# How to do a "Story Hour"?



## Yellow Sign (Sep 18, 2003)

I am starting a new campaign in a few weeks and I wanted to try my hand at a story hour. I would like to get some pointers from you "professionals" .  Do you keep notes, write it just after the game, etc...?


----------



## diaglo (Sep 18, 2003)

yes. take notes. add your own flavor text later.

but i'm not a pro. even when i am pimping my story hour on other forums.


----------



## Joshua Randall (Sep 18, 2003)

I'm certainly not one of the big-name story hour authors, but I'll add my two cents anyway.

Some people keep notes, some don't. I don't keep any notes - I seem to have a good memory for what happened in my D&D games, even if I can't remember my anniversary. But, if you have trouble remembering, then sure, jot down some notes. And if you don't get all the details straight, you can embellish as you write the story hour. No one is going to know or care if your story hour is 100% accurate to what happened in the game.

I think another piece of good advice is not to begin your story hour until you have several sessions (~6) in the bag. That way you have plenty to draw on as you get ramped up.

Remember that the most important thing for a story hour is consistent updates. If you update consistently and your story is even a tiny bit interesting, you will have regular readers.

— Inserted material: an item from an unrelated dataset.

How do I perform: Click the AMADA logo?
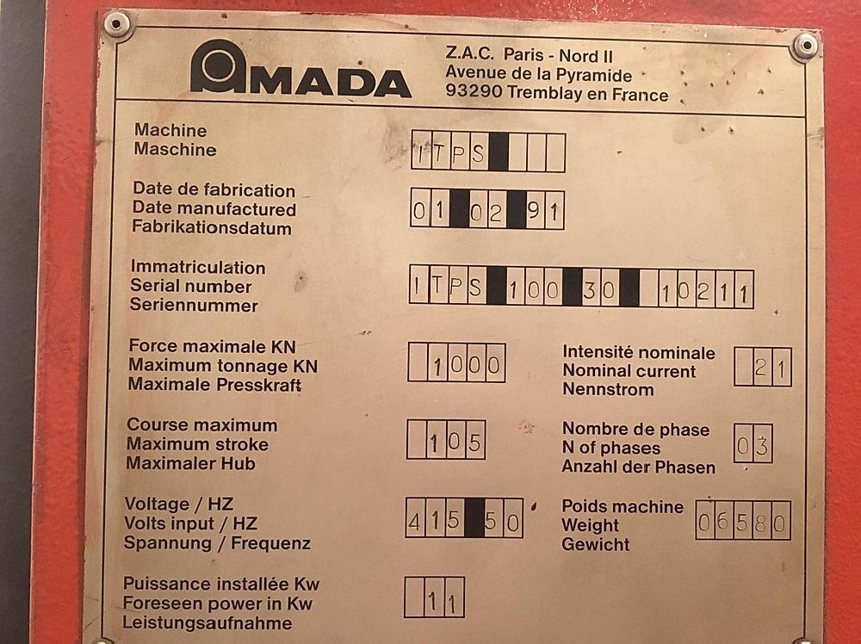[x=300, y=69]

Finally, ignore page views. Seriously. Write the story hour because you want to - as a campaign log, for your own amusement, or whatever. Don't write it because you are seeking fame and fortune.

Have fun!


----------



## peteyfrogboy (Sep 19, 2003)

I built a database to keep track of the game calendar, which I keep open on the laptop during the game. I add events to it as they occur, so I can keep track of what happened on which day. I go back at the end of each session and write up the bones of the events. Then I can rewrite it at my leisure into Story Hour format. I also recommend staying a little bit behind the actual game. I don't write up events until the plot gets to a natural stopping point. This makes it easier to foreshadow things.


----------



## Capellan (Sep 19, 2003)

I have 3 story hours, and 3 approaches to recording them:

*Company of the Random Encounter*: I GM this, and I take notes during the game  Generally go through 6-8 pages of notepaper (equivalent to about 2-4 sheets of foolscap or A4).  I note down major plot points, summaries of combats (including significant specific actions), and any good quotes that come up.

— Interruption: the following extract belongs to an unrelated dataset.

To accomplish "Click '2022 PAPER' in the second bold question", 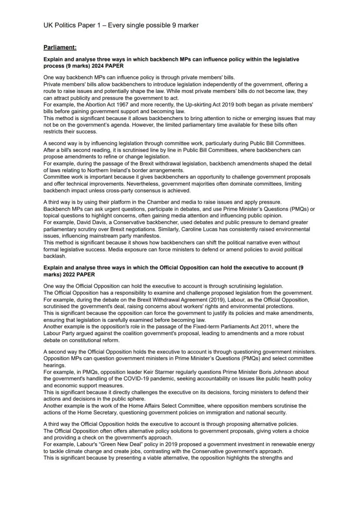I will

*In Hextor's Name*: I play in this, and rarely if ever take notes.  Since I write it from an extremely biased perspective anyway, meticulous accuracy is not a major issue .  One of the other players recently started note-taking during sessions, and I've grabbed a copy of what he wrote, but I'll only use it to help keep the order of events straight in my head.

*Q-Ship*: I GM this game, and record the entire session on audio tape, then sit down and transcribe it.  The sessions are short (~3 hours) and dialogue-intensive, so this is the easiest approach for getting all the details correct.  It's been working well, so far.


----------